Liftoff

Realizing emptiness, realizing no-self — it’s as freeing as flight, says Hokuto Daniel Diffin Osho.

Hokuto Daniel Diffin
26 November 2024
Photo by Alones / Shutterstock.com

When I was a kid, it was the beginning of the Space Age. Each rocket launch was televised live on all the TV networks, and the countdown would fill our hearts with an intoxicating mixture of joy and excitement. Perhaps—for the adults who were watching—there was some dread mixed in. They understood, however vaguely, that those rockets were basically bombs, inherently dangerous. Yet there was none of that for us kids. We were alive with the wonder of it all.

“Ten, nine, eight, seven, six, five, four, three, two, one…”

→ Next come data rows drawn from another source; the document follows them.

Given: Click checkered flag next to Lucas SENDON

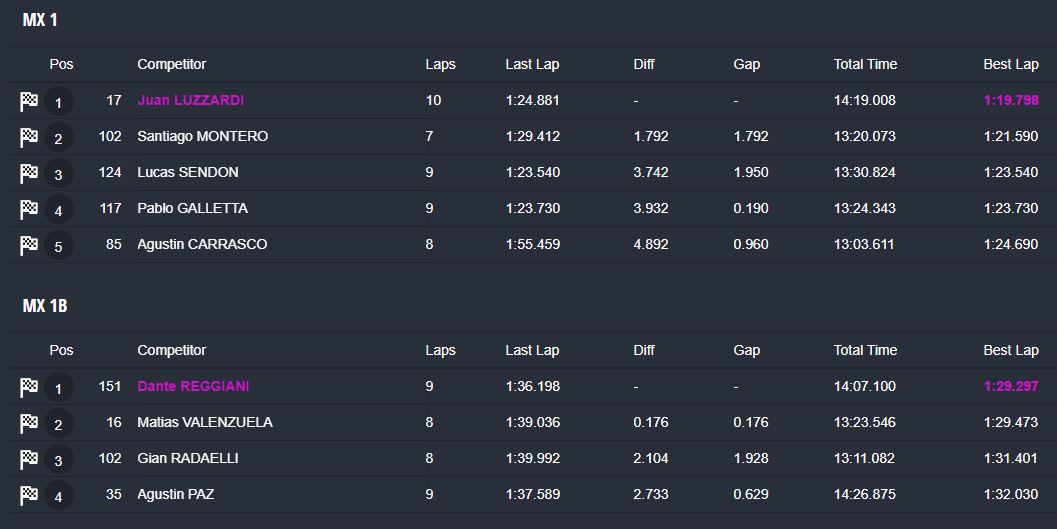Looking at the screenshot, I should click(29, 173).
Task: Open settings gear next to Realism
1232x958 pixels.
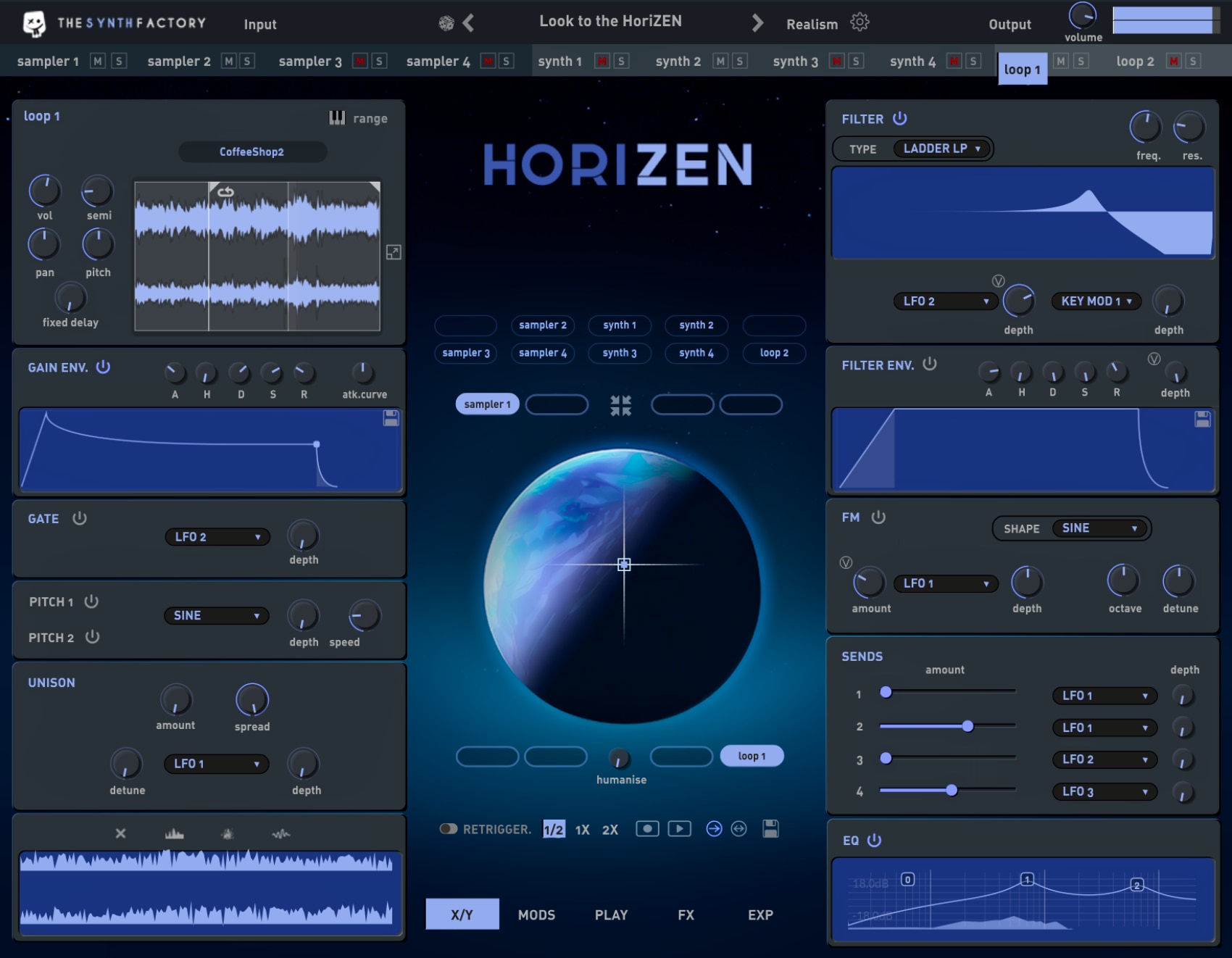Action: 860,22
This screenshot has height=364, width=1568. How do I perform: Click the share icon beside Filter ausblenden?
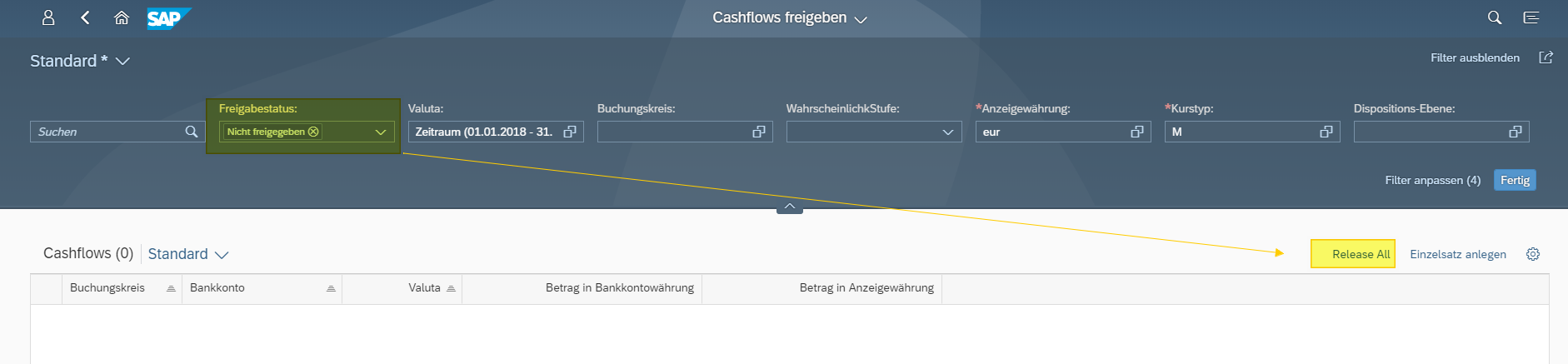[1546, 57]
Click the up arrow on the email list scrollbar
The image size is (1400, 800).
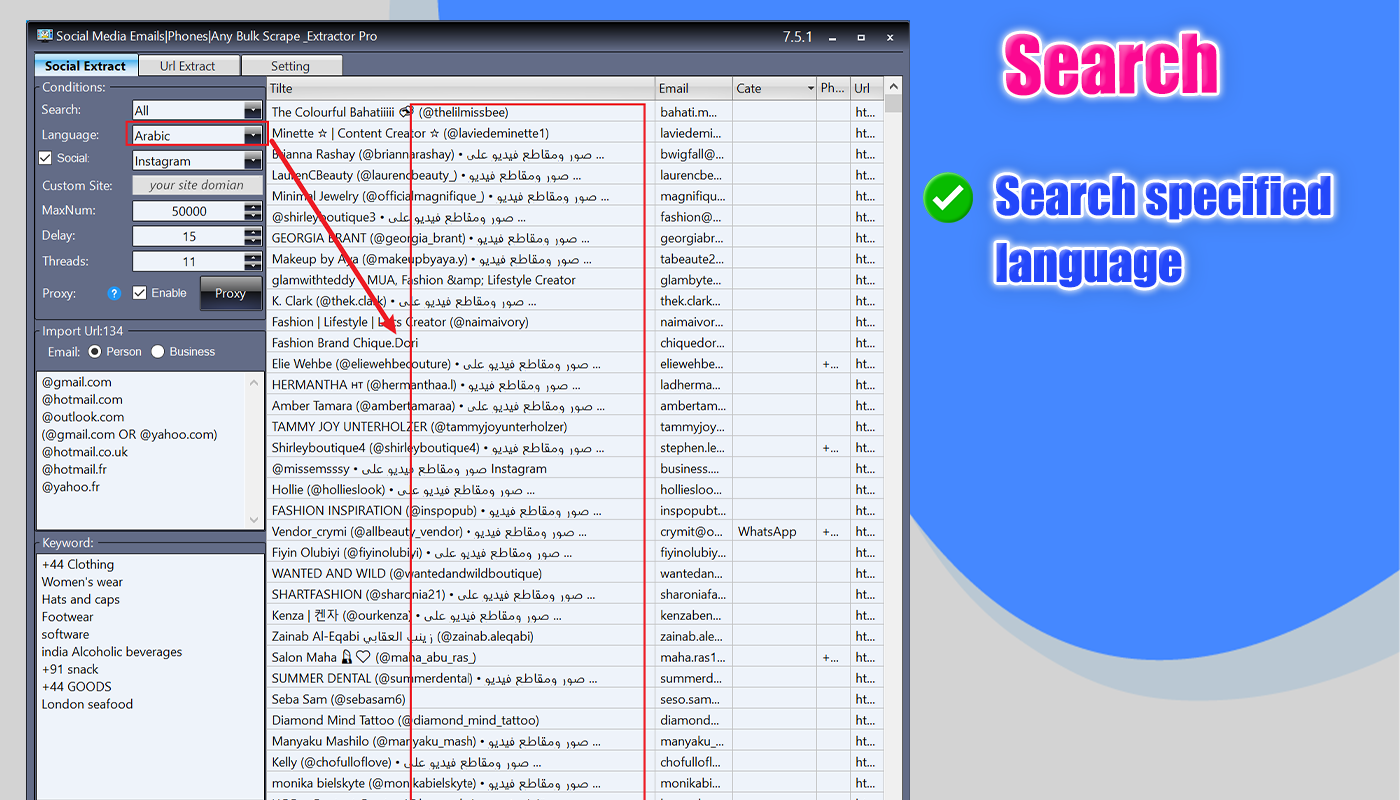coord(254,381)
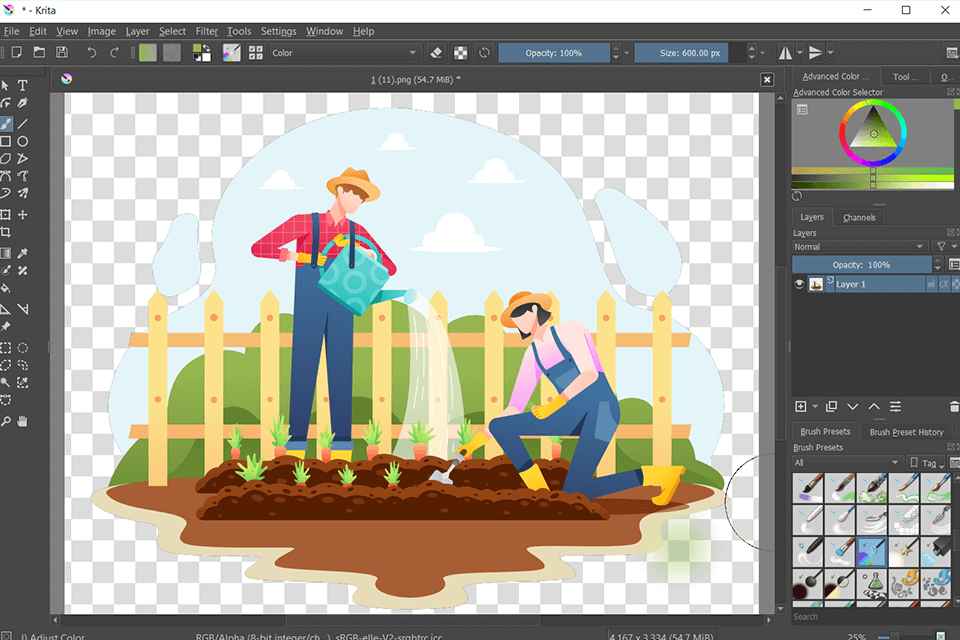The width and height of the screenshot is (960, 640).
Task: Open the Filter menu
Action: tap(206, 31)
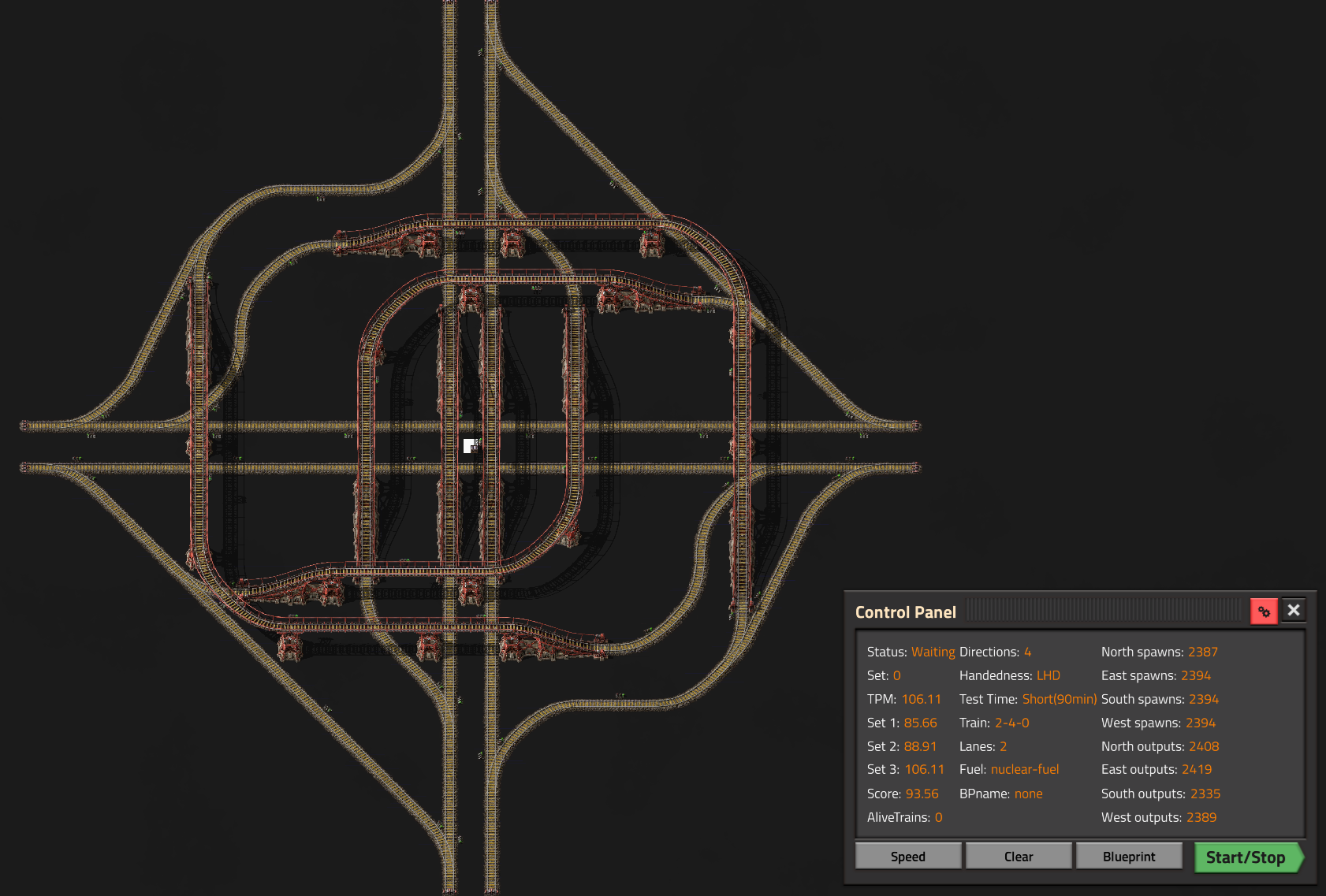This screenshot has height=896, width=1326.
Task: Select the Train value 2-4-0
Action: click(x=1011, y=723)
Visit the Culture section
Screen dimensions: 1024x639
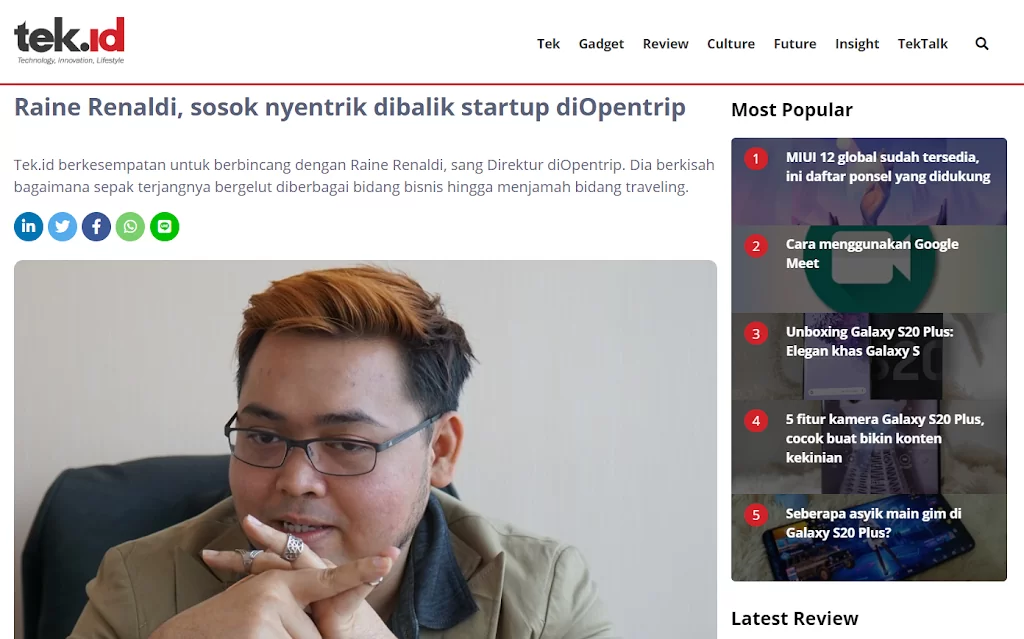tap(731, 44)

The countdown never concluded with “zero,” but rather with the magic words “Liftoff!” The decoupling from earth and all its worries, liftoff was the entry into the vastness of space—all that glorious emptiness. That was what “zero”—a word left unspoken—really meant. Freedom. No boundaries. Beyond even the attachment of gravity.

It would be many years before I returned to the implicit magic of getting down to zero, launching into the unknown and the unknowable. And the experience would come not through rocket wizardry and space travel, but by sitting silently in place without moving.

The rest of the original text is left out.